In the realm of public-domain spell-checking, ispell
and its “affix files” are a popular way of defining word lists. See http://fmg-www.cs.ucla.edu/geoff/ispell.html for an introduction to ispell.
If you want to build a dictionary for a language that is not in the distribution, you will probably find (if it exists) a word list in ispell format. Check the following URL: http://fmg-www.cs.ucla.edu/geoff/ispell-dictionaries.html
Notice that most of these dictionaries are covered by the GNU Public License. Therefore you have to check whether it is suitable for your needs: it is always suitable for personal use, but redistributing compiled dictionaries could raise a legal issue with some authors.
You need of course an operational ispell
installed on your machine (most probably a Unix box). It is strongly recommended to have a 8-bit clean version, with a compile-time option "MASK BITS
" set to 64. This sounds esoteric, but it should be the case with most recent Linux distributions.
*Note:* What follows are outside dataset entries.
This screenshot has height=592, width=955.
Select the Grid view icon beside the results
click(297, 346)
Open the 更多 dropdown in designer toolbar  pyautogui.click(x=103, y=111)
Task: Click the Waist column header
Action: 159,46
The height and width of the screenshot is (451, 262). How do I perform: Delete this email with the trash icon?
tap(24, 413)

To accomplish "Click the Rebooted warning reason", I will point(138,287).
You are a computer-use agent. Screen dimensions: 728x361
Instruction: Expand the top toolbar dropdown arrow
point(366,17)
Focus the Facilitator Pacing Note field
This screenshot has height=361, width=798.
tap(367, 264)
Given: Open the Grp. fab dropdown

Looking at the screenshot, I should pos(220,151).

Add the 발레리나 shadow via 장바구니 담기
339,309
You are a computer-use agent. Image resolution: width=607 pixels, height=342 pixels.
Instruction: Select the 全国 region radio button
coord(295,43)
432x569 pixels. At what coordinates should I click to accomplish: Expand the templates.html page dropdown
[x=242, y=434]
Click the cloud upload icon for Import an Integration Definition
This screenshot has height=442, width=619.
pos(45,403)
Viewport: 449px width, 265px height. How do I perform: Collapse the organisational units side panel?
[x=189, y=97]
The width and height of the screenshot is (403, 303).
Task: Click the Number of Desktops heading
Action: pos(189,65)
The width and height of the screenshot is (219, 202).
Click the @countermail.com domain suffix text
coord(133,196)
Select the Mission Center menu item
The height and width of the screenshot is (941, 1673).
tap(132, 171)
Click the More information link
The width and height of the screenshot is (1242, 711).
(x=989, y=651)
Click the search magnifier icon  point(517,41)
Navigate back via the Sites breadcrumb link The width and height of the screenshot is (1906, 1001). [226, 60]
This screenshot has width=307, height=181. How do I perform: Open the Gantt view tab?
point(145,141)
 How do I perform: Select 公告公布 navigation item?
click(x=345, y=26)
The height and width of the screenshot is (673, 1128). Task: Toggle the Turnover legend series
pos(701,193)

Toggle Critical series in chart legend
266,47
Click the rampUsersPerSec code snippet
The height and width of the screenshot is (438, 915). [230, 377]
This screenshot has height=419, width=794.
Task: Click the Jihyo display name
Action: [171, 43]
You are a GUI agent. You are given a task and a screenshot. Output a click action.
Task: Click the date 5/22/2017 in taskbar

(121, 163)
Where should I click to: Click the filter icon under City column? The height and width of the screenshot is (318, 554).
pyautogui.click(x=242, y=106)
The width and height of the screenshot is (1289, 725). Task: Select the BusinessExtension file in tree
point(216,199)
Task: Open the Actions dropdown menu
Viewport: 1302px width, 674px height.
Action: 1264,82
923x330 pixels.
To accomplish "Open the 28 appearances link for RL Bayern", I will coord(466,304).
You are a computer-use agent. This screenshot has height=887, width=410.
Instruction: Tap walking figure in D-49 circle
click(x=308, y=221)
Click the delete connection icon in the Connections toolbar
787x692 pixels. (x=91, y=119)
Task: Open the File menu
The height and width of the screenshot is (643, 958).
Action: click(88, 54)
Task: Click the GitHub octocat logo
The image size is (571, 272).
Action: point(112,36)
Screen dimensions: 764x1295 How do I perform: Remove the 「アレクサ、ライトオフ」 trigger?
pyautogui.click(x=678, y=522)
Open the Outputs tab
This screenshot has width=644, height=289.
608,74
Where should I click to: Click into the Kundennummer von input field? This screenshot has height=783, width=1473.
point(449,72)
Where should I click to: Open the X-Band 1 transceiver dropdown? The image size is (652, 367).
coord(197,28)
The basic job is to expand the affixed word list into a plain word list. For this you have to first compile into a ispell ``hashfile'':
buildhash mydict.txt mydict.aff mydict.hash
Here the mydict.txt
file is the affixed word list, mydict.aff
the affix file.
Then, the word list is expanded this way:
ispell -e -d ./mydict.hash < mydict.txt > mydict.wl
Then the expanded word list (here mydict.wl
) can be used with the builder.